PROBLEM STATEMENT: Print the listing as it stands, omitting all images.

= = = = = = =

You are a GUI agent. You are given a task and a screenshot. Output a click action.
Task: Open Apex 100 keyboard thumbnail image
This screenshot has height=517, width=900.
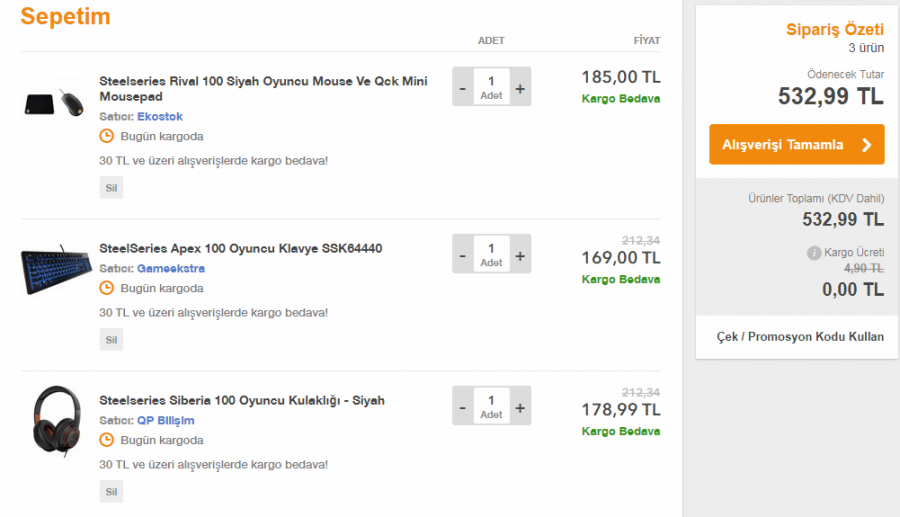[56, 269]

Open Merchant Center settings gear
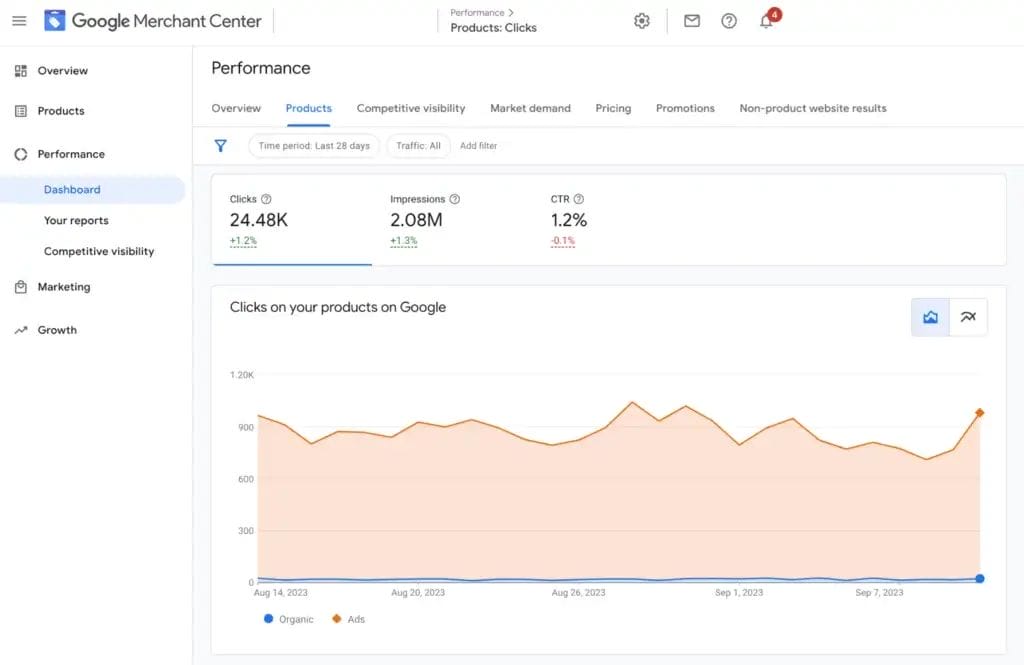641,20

= = = = = = =

ANSWER TO THIS EXERCISE:
You are a GUI agent. You are given a task and a screenshot. Output a click action.
Task: Open Apex 100 keyboard thumbnail image
This screenshot has height=517, width=900.
[56, 269]

Open Merchant Center settings gear
641,20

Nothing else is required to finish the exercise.